----- Text segment -----

By editorial board • 

Woes befalling Newberg should sound alarms here

Any time political and ideological purity become the coin of the realm in local school and city affairs, making qualifications, competence, character, experience and integrity all but irrelevant, disaster is soon to follow. And that has proven all too painfully true just up the road in the Newberg School District.

Disillusioned voters realized the error of their ways last year, and swept a cadre of culture warriors off the district’s governing board. But the two years of interim havoc and turmoil have saddled the district with a massive fiscal shortfall, requiring $12.2 million in cuts in the budget for the looming 2024-25 school year.

For a district that got by on less than $55 million in the 2022-23 school year — and has seen enrollment decline since, thanks at least in part to wholesale policy and personnel disruptions — that’s a daunting number. Because personnel account for 78% of the general fund budget, making up the deficit is projected to cost the district the equivalent of 60 full-time employees next year.

The district opened the current school year with a $7.7 million surplus. Nine months later, it finds itself $3.7 million in the hole, an $11.4 million turn the wrong direction.

School finance expert Jackie Olsen, summoned in late May to help set things straight by the state’s June 30 deadline, is recommending 10 furlough days be built into next year’s calendar to save $2.1 million. Otherwise, she warned, the staff cuts would have to go even deeper.

The immediate blame belongs largely to a new superintendent, Stephen Phillips, and finance director, Heather Bixby, both of whom seemed to be in well over their heads.

The district’s former communications director, Gregg Koskela, accused them of “gross negligence and mismanagement” in a detailed online analysis of the disaster. And he concluded by calling for their resignations.

But it was the board’s culture warrior majority that dumped a well-regarded district veteran in favor of the more ideologically compatible Phillips. And it did so even though Phillips had been fired in Beaverton and suspended in Jewell, the latter in connection with an alleged cover-up of teacher-student sexual abuse.

Bixby has dropped out of sight in recent weeks, and Phillips has been skipping meetings. That suggested they might be on their way out.

At Tuesday night’s school board meeting, which Phillips also missed, Chair Nancy Woodward announced he had begun a two-month medical leave. She said former longtime Newberg School Superintendent Paula Radich had agreed to fill in during the leave period — and to extend her service beyond that if need be — at no cost to the district.

That’s great news, as Radich is an old hand who’d also served as an interim superintendent in Salem and Beaverton. Completing the circle, the district also confirmed that Bixby had gone on leave and been replaced by an interim.

Nonetheless, the Newberg school system figures to continue feeling the effects for years to come. While damage may be inflicted with great speed, recovery tends to be a long drawn-out slog.

----- Material provided -----

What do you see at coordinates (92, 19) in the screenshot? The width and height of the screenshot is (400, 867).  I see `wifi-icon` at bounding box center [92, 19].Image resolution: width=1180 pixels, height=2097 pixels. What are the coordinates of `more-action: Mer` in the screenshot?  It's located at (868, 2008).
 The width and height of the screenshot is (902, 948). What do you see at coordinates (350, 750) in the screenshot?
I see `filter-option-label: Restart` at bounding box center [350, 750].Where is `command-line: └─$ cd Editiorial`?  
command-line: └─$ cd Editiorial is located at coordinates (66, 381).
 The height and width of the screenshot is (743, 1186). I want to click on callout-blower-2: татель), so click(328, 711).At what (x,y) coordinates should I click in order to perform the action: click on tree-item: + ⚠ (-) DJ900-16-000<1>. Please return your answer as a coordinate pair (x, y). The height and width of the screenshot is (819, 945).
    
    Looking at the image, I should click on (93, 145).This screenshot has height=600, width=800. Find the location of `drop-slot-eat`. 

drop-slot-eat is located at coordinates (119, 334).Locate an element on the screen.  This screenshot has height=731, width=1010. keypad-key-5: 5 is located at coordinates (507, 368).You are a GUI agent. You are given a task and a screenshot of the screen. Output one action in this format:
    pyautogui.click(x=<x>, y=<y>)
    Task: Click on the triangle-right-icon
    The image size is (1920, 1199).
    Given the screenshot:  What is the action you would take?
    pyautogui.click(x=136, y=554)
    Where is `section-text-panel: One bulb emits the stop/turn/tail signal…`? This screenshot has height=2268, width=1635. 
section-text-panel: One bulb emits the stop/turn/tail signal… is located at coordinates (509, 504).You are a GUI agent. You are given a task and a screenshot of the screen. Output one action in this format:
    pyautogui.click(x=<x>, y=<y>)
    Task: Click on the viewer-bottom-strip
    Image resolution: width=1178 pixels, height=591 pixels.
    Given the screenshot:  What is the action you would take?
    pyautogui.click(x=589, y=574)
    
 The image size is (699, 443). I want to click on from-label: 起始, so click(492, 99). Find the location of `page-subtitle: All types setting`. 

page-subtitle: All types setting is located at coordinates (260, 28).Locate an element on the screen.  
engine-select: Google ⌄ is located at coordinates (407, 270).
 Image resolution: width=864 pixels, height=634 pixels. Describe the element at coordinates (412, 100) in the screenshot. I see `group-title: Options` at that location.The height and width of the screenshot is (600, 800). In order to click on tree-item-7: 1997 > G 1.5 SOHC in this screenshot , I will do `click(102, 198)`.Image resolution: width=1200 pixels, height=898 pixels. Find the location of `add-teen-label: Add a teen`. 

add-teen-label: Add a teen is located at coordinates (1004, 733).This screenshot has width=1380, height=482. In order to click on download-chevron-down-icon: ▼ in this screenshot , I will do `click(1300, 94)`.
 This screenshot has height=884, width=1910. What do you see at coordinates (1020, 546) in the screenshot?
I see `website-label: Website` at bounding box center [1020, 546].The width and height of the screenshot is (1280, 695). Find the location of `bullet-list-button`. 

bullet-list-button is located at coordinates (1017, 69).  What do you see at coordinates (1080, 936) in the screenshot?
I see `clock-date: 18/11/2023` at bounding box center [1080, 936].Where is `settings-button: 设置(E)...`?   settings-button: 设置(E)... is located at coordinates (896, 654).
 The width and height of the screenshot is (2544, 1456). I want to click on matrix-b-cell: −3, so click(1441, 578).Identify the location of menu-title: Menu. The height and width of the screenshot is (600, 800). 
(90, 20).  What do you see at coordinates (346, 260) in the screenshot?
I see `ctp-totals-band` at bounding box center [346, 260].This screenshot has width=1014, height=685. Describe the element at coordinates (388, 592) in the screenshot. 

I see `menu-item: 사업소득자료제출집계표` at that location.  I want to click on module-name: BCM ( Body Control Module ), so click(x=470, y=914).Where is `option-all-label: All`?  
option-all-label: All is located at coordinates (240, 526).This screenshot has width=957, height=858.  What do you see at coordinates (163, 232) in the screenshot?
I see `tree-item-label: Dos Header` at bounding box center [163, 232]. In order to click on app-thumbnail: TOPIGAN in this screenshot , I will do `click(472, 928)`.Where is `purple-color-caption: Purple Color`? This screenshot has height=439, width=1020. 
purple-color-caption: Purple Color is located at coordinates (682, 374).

-----

■ Brief
Can you reproduce the Newberg editorial's stretch from "Nonetheless, the Newberg" through "long drawn-out slog.", swapping "slog" for "grind"?

■ Problem solution
Nonetheless, the Newberg school system figures to continue feeling the effects for years to come. While damage may be inflicted with great speed, recovery tends to be a long drawn-out grind.